3.) Students living in poverty expect handouts.
Nope. Don’t buy that either. They don’t expect it…but have you ever heard the phrase ‘Don’t look a gift horse in the mouth’? If it is given to them, they will take it. Have honest discussions about the fact that the things they are getting cost money. Money that you don’t necessarily have, but you are willing to spend, so that they can have what they need. Have REAL conversations with them. They can take it. Trust me. They are wise to the nuances that are present in relationships and they can ‘get it’.
4.) Charter schools are better for students in poverty because students are more successful.
As Americans, the idea of ‘choice’ or ‘having our own way’ is a cornerstone of our thinking.
This is not Burger King, folks, we can NOT have it our own way.
Choice works for those who can access it. The choice to do better or be better should not be connected to access, but it is. It is left to chance. If you can get in, if you can get transportation, if you can make up the difference from the voucher…all of this is connected to economic privilege and access. We need to look carefully at who is getting a choice and then if the choice is really working.
Our job as educators is not to divorce our students from the realities of their upbringings. It is to augment their lives with skills that help them navigate beyond their own borders. They STILL need and MUST RETAIN the norms of their cultures and paradigms because they do not come home with us. They must be able to navigate their own neighborhoods safely, but learn how to move in other environments handily as well.

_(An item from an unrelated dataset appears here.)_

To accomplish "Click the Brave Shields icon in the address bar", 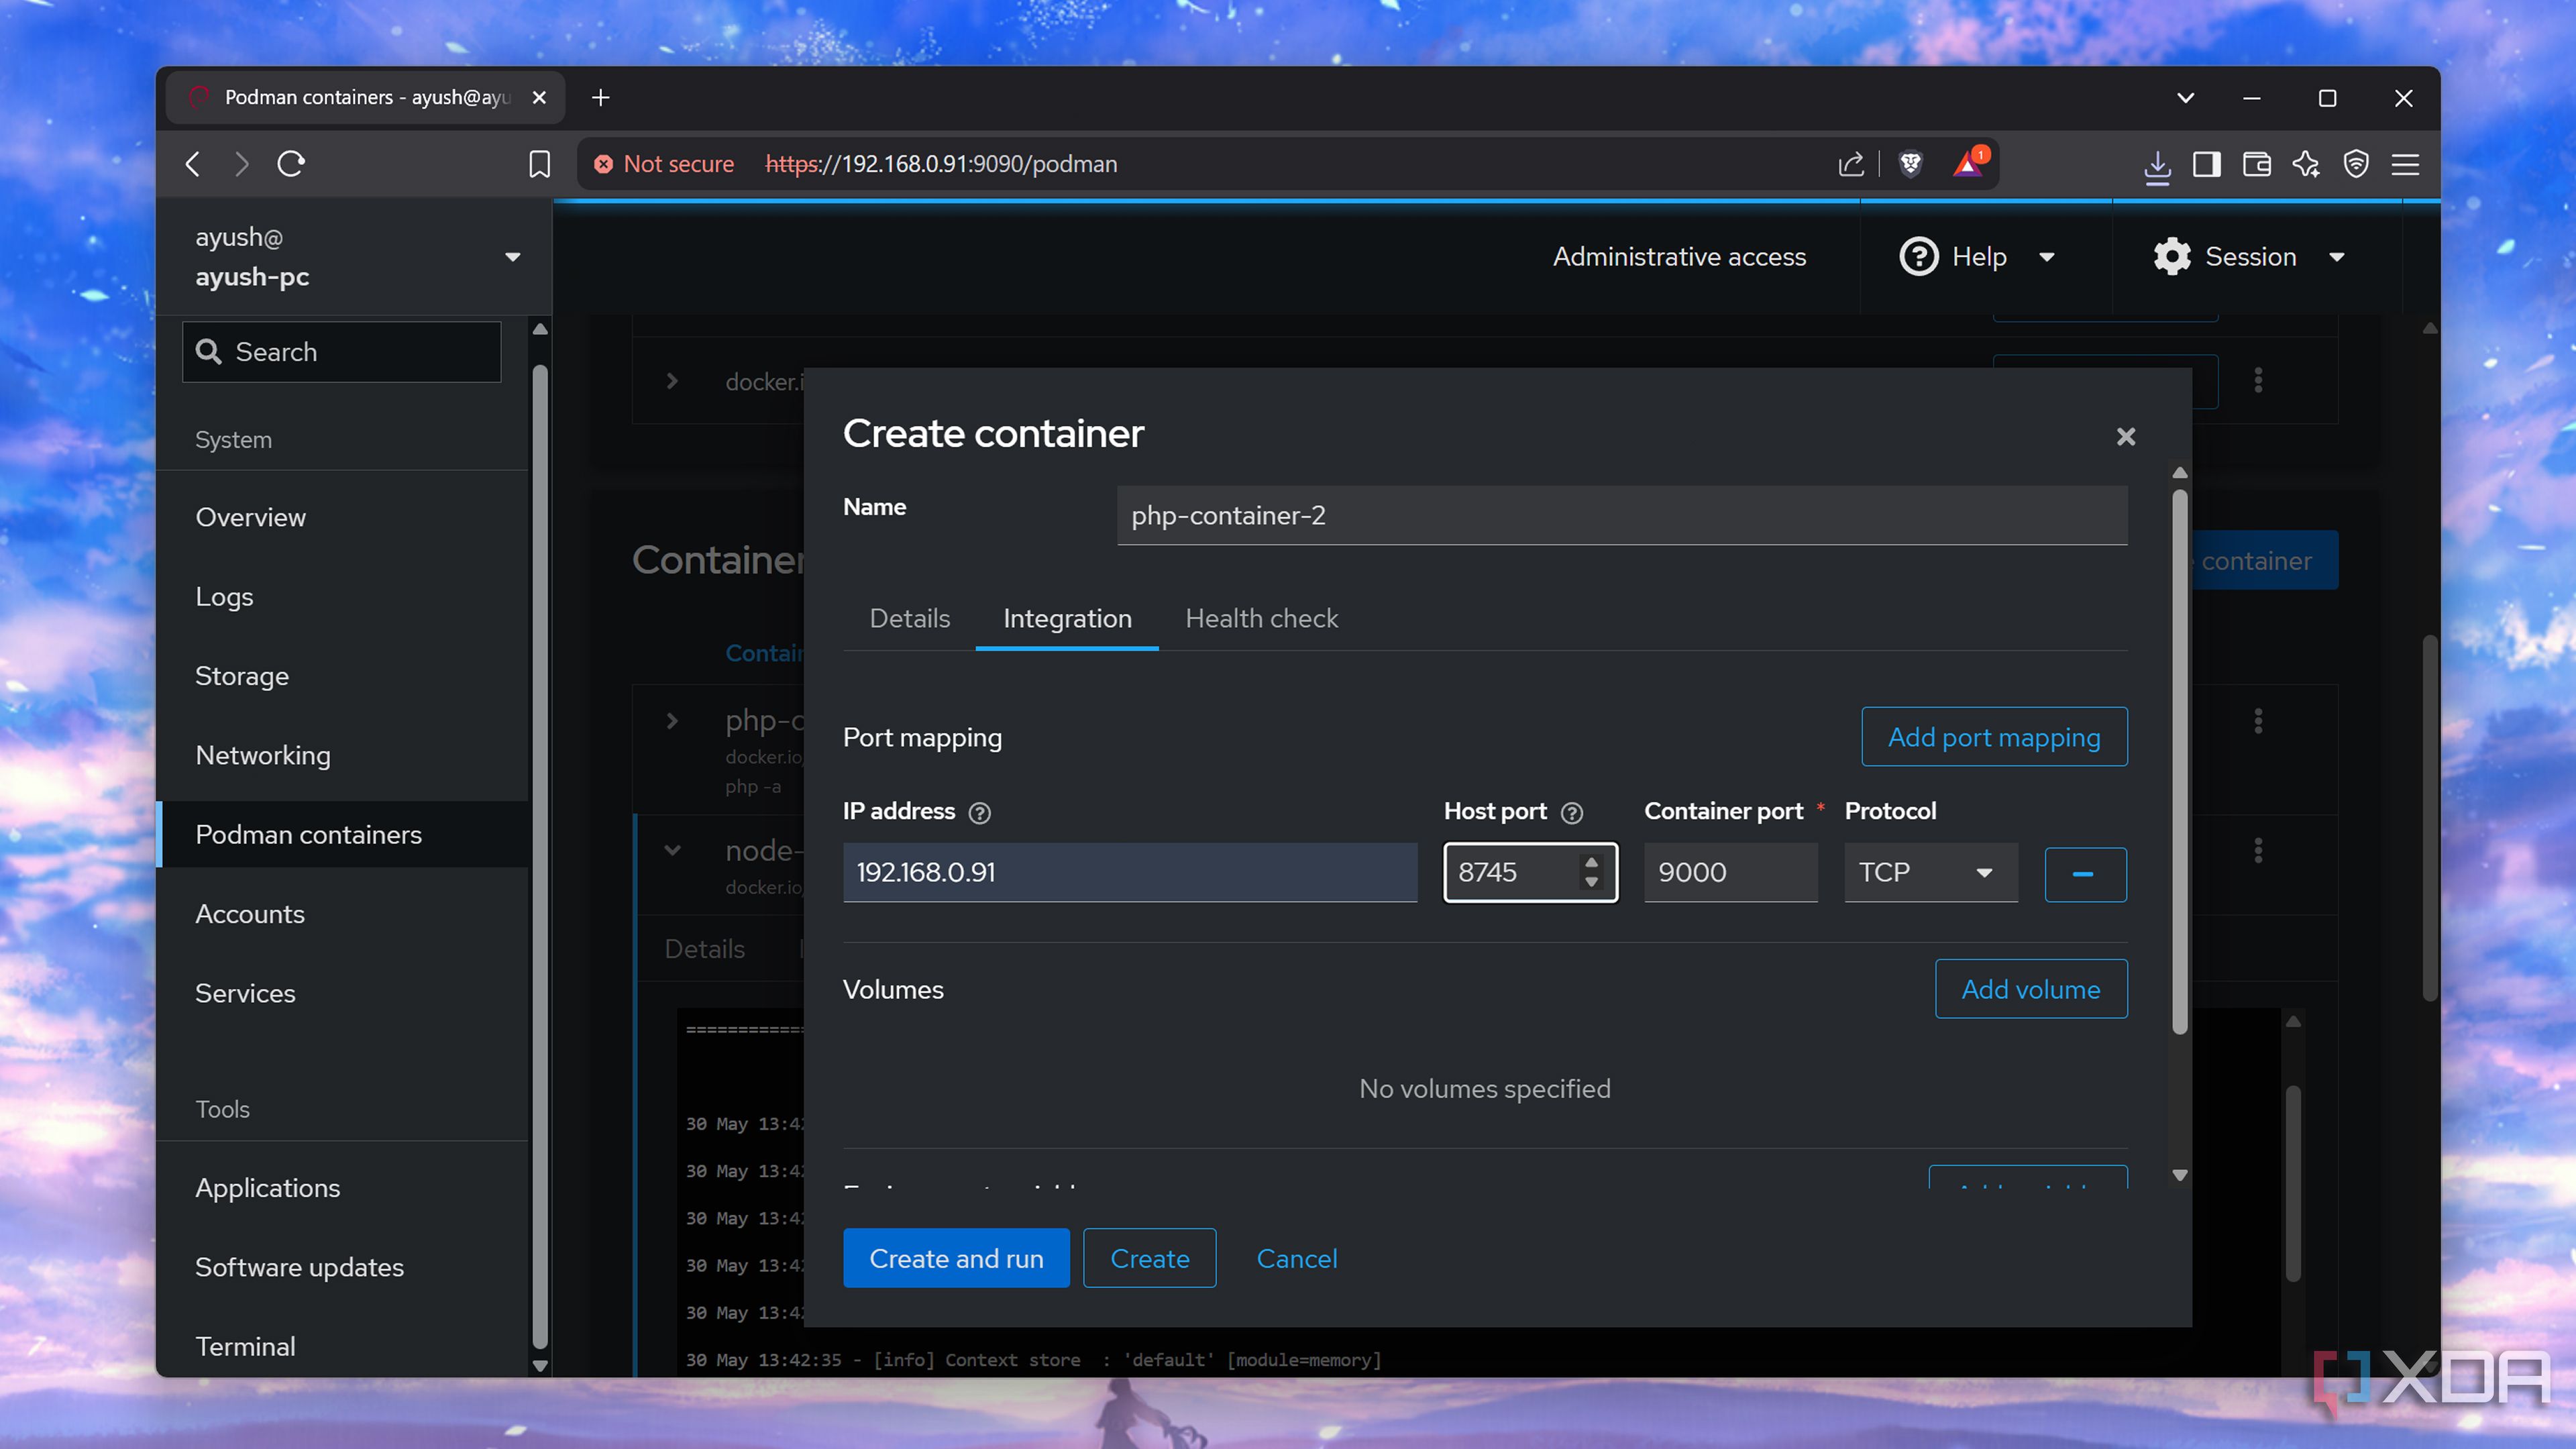I will 1910,164.
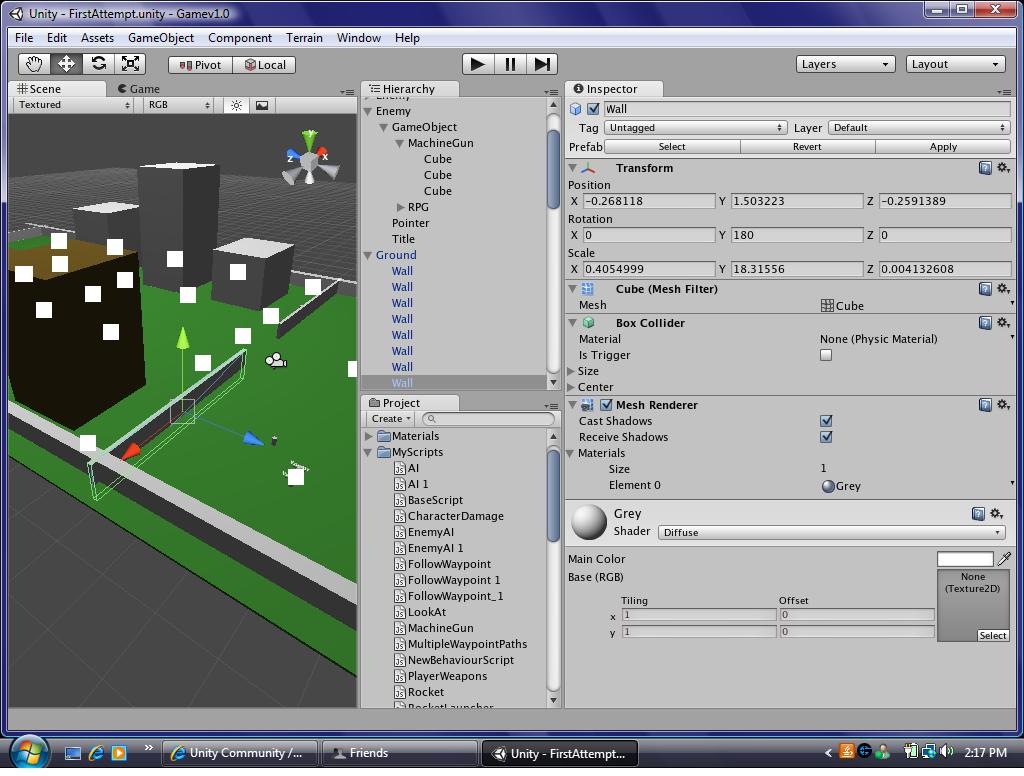This screenshot has width=1024, height=776.
Task: Open Transform component help icon
Action: pyautogui.click(x=985, y=168)
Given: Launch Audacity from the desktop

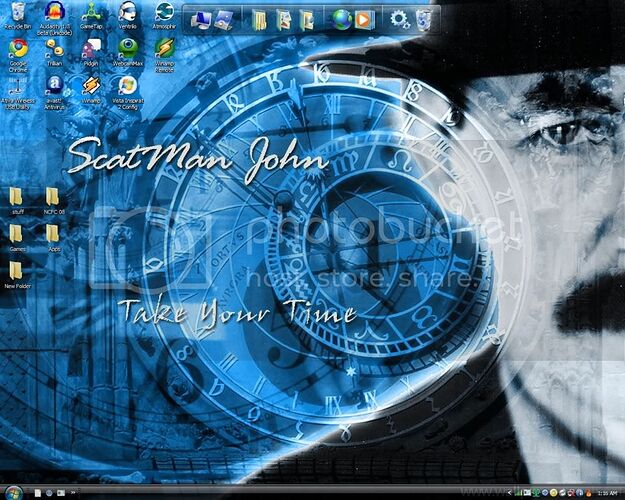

Teaching today in a global environment requires all of us: black, brown, yellow, red, purple….to expand our classroom experiences to meet the needs of the learners that we have. Those learners are not just a data point. They are people. When we are looking for solutions to helping the most at risk learners succeed, we need to make sure that policies don’t come rooted in bias. We need to make sure that we are talking to teachers who are actively engaged with diverse populations and looking at how we can truly support them, rather than demonize them with policies that double down on warped perspectives of students in poverty.